What'll happen? Now when we pull them apart, we ought to have four
strands. We'll have the original ones here, and when I repeat the
process, the same thing's going to happen again.
This one will go here, and it will copy out. This one will
go here. It will copy out. But what about this guy? So,
this one becomes this one here. So the primer that it does will
copy it, and it can't go any further.
I just generated a piece that's exactly what I wanted.
And the same deal here: as long as I don't get lost,
which what did I do? So, we've got this guy here.
So, it starts there. So this one becomes this one,
and we'll prime it here. It'll go along and it will stop.
So there's the complementary strand to the one here.
And I think this is sort of like doing a math problem.
You can't just look at it and say, we'll maybe you will get it. But
there's nothing like sitting down with a pencil and paper,
and take yourself through several cycles.
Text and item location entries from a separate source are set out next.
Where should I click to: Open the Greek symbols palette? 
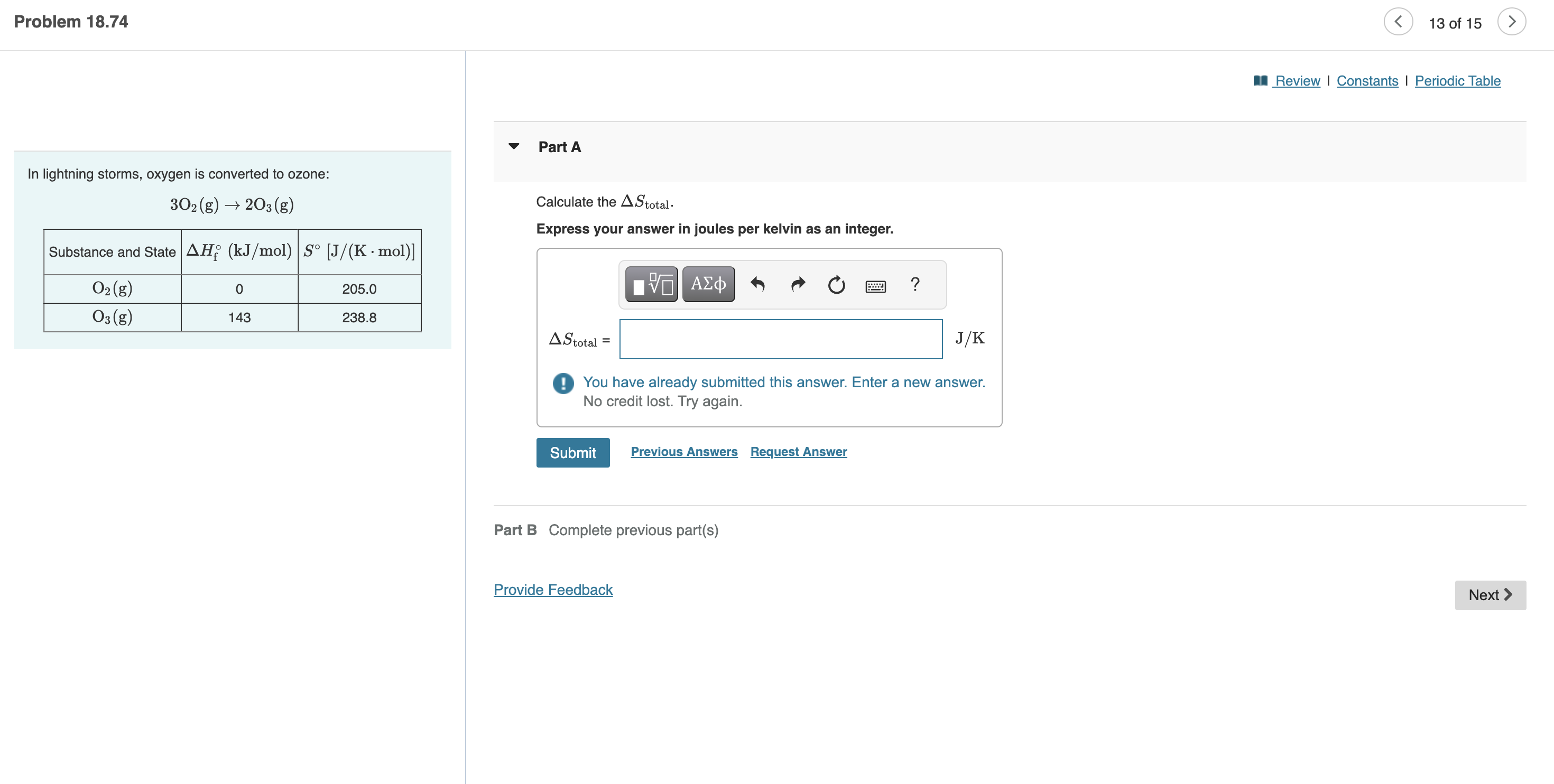(x=708, y=284)
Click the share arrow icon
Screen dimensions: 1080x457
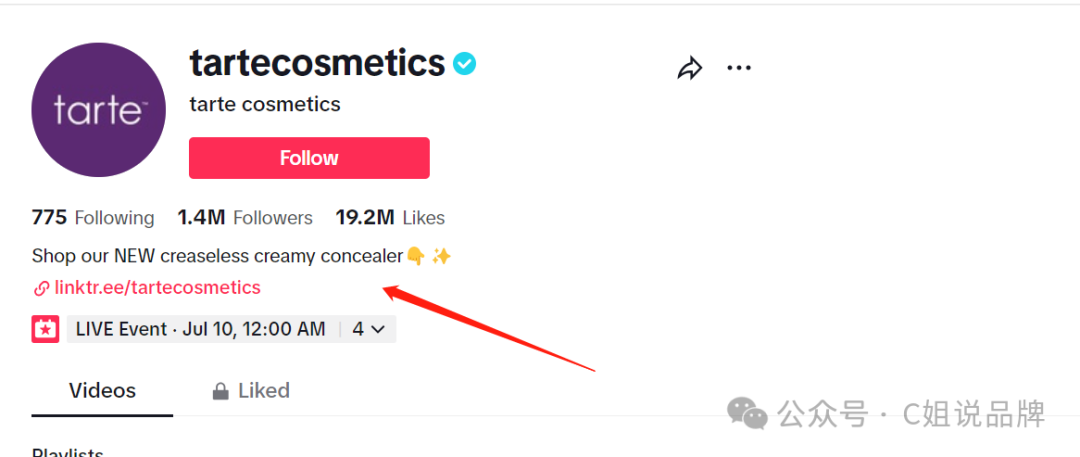coord(689,68)
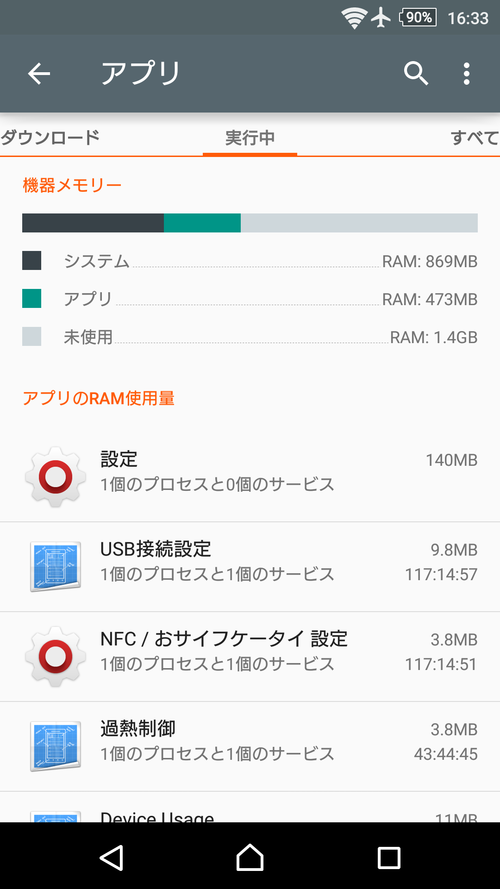Tap the back arrow in header
The height and width of the screenshot is (889, 500).
point(39,74)
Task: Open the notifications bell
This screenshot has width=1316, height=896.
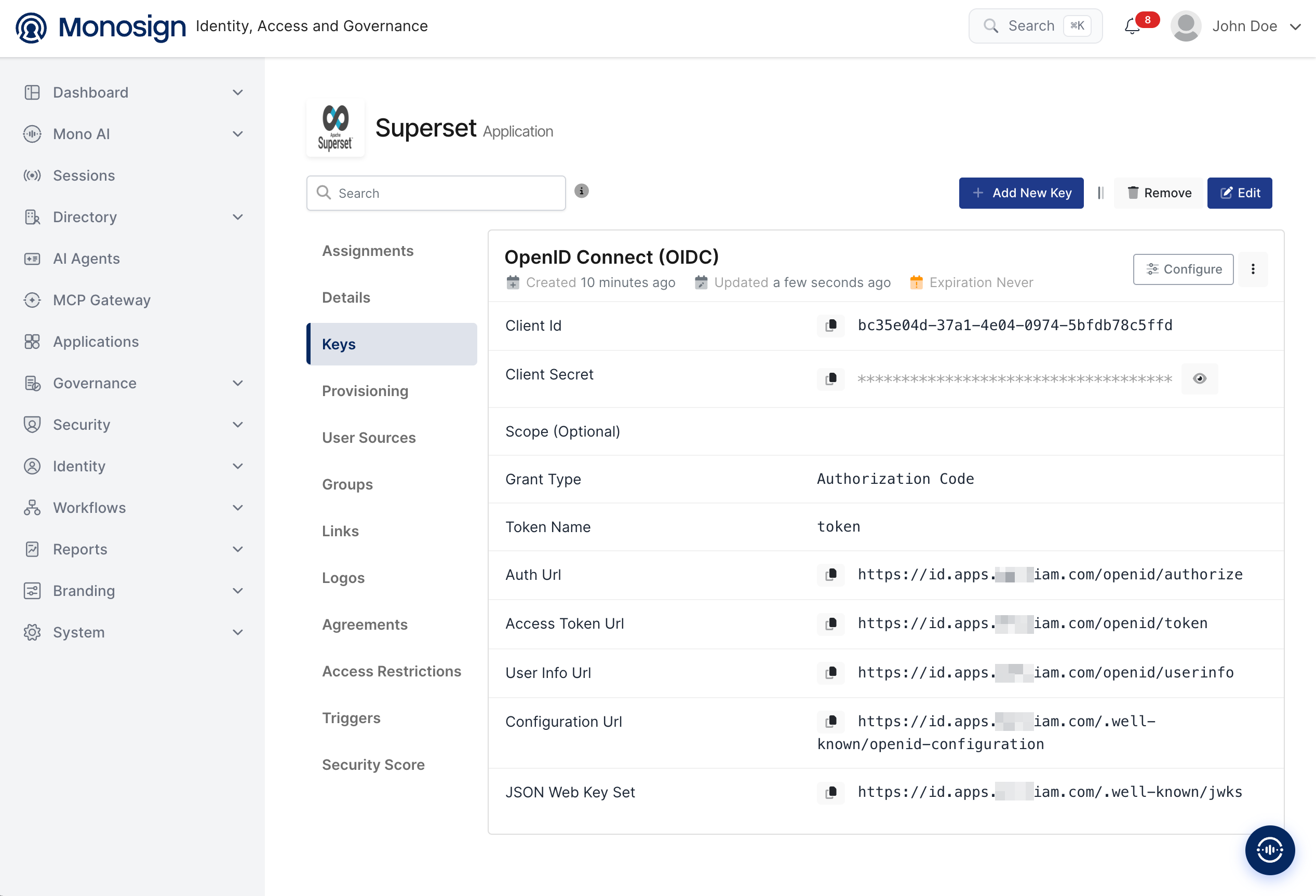Action: point(1133,26)
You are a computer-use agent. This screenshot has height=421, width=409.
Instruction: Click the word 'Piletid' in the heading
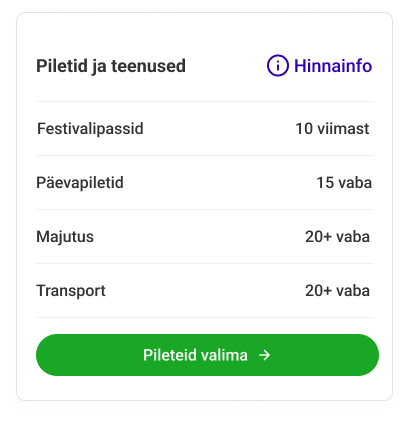[x=62, y=66]
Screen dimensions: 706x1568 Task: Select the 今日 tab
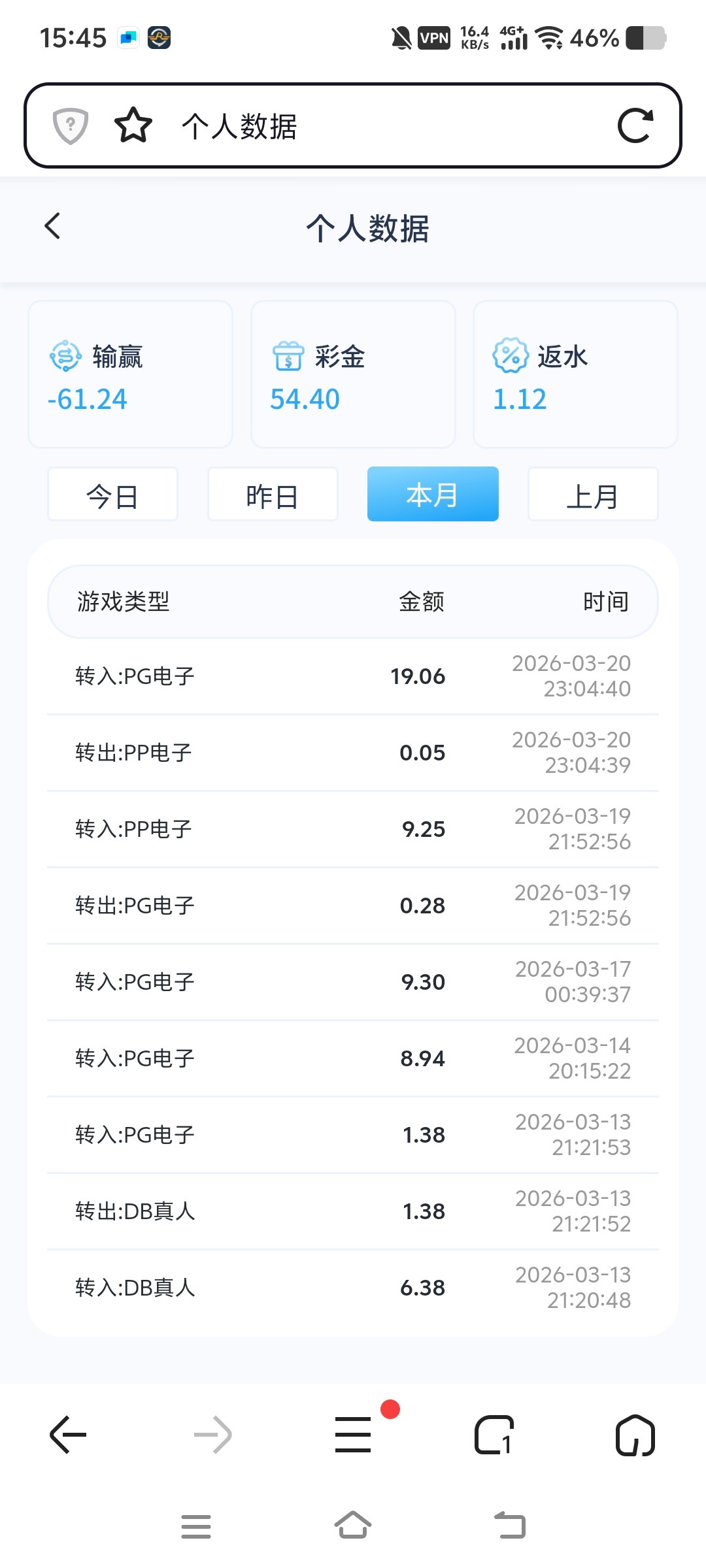point(112,495)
What you will believe is
how quickly you get to get being nothing but, almost nothing,
but the sequence that you are trying to amplify.
And so, this again has an astonishing effect.
This is why you hear about DNA testing all the time in forensics,
because you can take a tiny bit of DNA from saliva,
or semen, or blood, or whatever they might find on a
crime scene, and then they can amplify little pieces
and they compare. And there's a trick they use in
forensics, and that is that there are sequences within the human
genome where the little variable repeats like GT,
GT, GT, GT, GT, GT, and I might have 14 of them in one
of my chromosomes. The one I got from my mom might
have 40. You might have 24 and something else,
and so on. If you were to do PCR around a little region that was
known to be variable, if you had 14 repeats you'd get a
shorter fragment. And if you had 40 repeats,
you get a longer fragment. So, I'll come back to that in a sec.
So, if you were to, for example, take something with a long [repeat
and a?] short peak into this kind of thing. We get two fragments,
say, one from the paternal. And if you do this with several such sites
around the genome, pretty soon you run into situations
where the odds of a particular combination of a long one at the
site, a short one at the site, and so on, becomes statistically
improbable that it's anyone other than yourself.
So on a crime scene, if they did this, they,
for example, might have three individuals that they were thinking
was possible. And they'd generate patterns like this,
say, using three different loci like this, and then have the
forensic sample. And it was pretty evident who didn't
do it, and who at least remains a suspect. This probably would
improve it. The very last thing, just to close us off, is when people
develop this PCR technique, you had to sit there with your
pipette because every time you raised it to 90∞ to denature the DNA
you killed your enzyme. So, you cool it down to 55,
escort it in a new DNA polymerase. And then someone finally said,
another brilliant idea, what if I had a thermoresistant
polymerase? Where would I find those?
Well, Penny was talking to you about those events where it's really,
really hot, and those black smokers and everything,
so maybe you got a bacterium from their. It would have a temperature
resistant polymerase. So here you are from the New
England [Biocatalog? , [vent exominus?] DNA polymerase,
deep vent DNA polymerase. People went to grab those bacteria from
there, grabbed the DNA polymerase gene. And now,
the DNA polymerase just sits there. It just laughs and you bring it up
to 90∞. And when you cool it back down and
give it a substrate again, it will do its thing. And so,
this whole thing can be done automatic and you don't have to sit
there and pipette something in at the end of every run,
another little cute sort of engineering trick that combined
ecology together with biology. OK, see you on Friday.